▶ _WHAT THIS EXERCISE ASKS_
**a.** For the post about beauty and prayer, state whether each statement below agrees with it, giving yes or no plus the deciding words quoted from the post: (i) the witness to the love of beauty is 106 years old; (ii) the reading notes were taken at Oxford in summer 2007; (iii) the Pursuit of Wisdom is dated to the 16th century.
**b.** Carry the post about beauty and prayer forward from its last sentence.

▶ _TEXT UNDER STUDY_
Those Who Show Us the Way

The power of beauty to heal the world

Here's a lovely 106 year old witness to the love of beauty. It's a testimony to the power of the spirit to overcome enormous trauma and suffering through the love and practice of beauty. I can't help wondering how things around us would change if we lived as such ordinary saints, simply celebrating and cultivating beauty each day in the little places where we live.

'Till the mind is ravished

Notes from my reading of the Pursuit of Wisdom (by the author of the Cloud of Unknowing, 14th century), taken during my study at Oxford, summer 2007: "You must gather together your thoughts and your desires and make of them a church, and there learn to love only this good word Jesus, so that all your desires and thoughts are directed to love Jesus alone. And do not fail in this mindfulness, insofar as it is possible by grace and your frailty will permit, humbling yourself more and more in prayer and taking counsel, patiently waiting on the will of the Lord, until the mind is ravished above itself to be fed with the sweet food of angels in the beholding of God and godly things."

▶ _DATA PROVIDED_
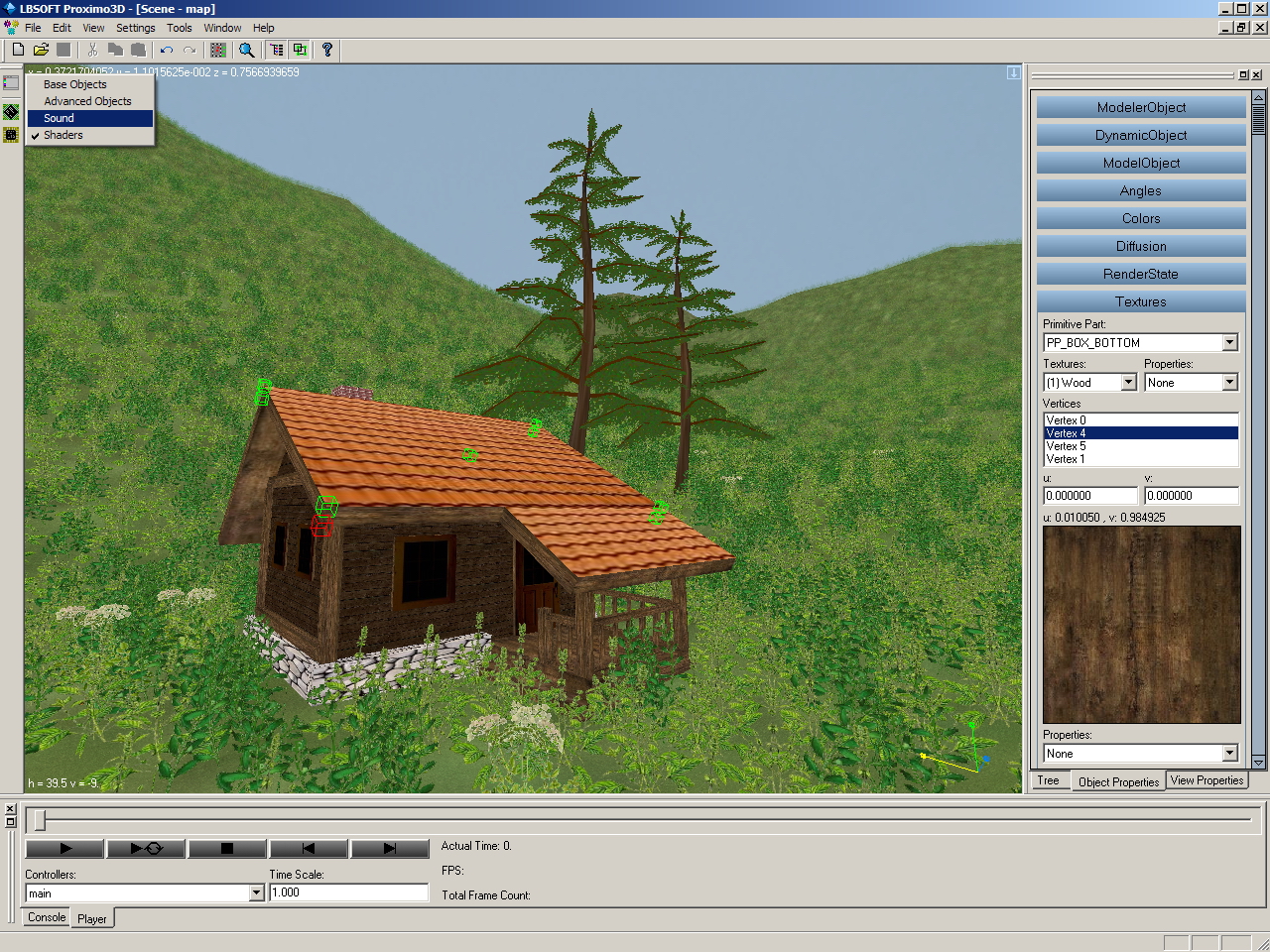Viewport: 1270px width, 952px height.
Task: Click the Open file folder icon
Action: (41, 50)
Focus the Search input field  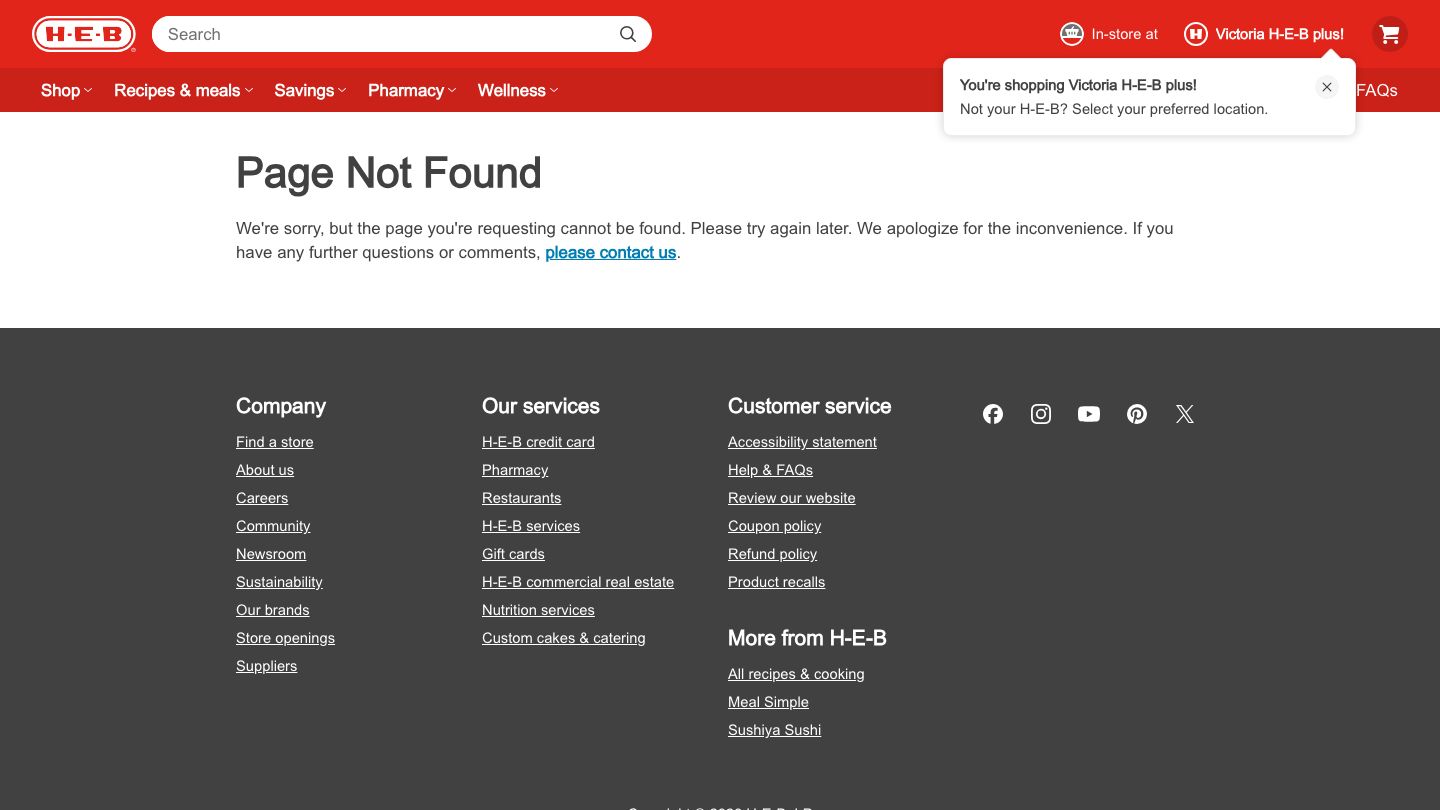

▶ _ANSWERS FOR EACH ITEM_
**a.**
(i) Yes: "Here's a lovely 106 year old witness to the love of beauty."
(ii) Yes: "taken during my study at Oxford, summer 2007"
(iii) No: "by the author of the Cloud of Unknowing, 14th century"

**b.**
The kiss of God

Notes from my reading of the Ancrene Wisse, a medieval guide for anchorites (early 13th century); taken during my study at Oxford, summer 2007. Here's a lovely meditation on the priority of the heart, and the tenderness of the One we seek in prayer:

"'Protect your heart well with every kind of defense, daughter,' says Solomon, 'for if she is well locked away, the soul's life is in her,' (Proverbs 4.23). The Heart is a most wild beast and makes many a light leap out. As St. Gregory says, nichil corde fugiatus, 'nothing flies out of a person sooner than their own heart. . . .'"

"'Do what you should here and you will be fair elsewhere, not only among women but among angels. You, my worldly spouse,' says our Lord, 'will you follow the goats, which are the lusts of the flesh, to the field?'--the field is desire's breeding ground. 'Will you follow goats through the field in this way? You should beseech me for kisses within your heart's bower, as my lover, who says to me in the book of love: 'Let my lover kiss me with the kids of his mouth, the sweetest of mouths,' (Canticles 1.1). This kiss, dear sisters, is a sweetness and a delight of the heart so immeasurably sweet that every taste of the world is bitter compared with it. But our Lord kisses no soul with this kiss who loves anything but him, and those things it helps to have for his sake."

Be gentle with each person you meet

A vacation posting: this post from last spring is even more timely now in the midst of such widespread incivility

Here’s a simple practice that will change the way you interact with others, and how you treat yourself.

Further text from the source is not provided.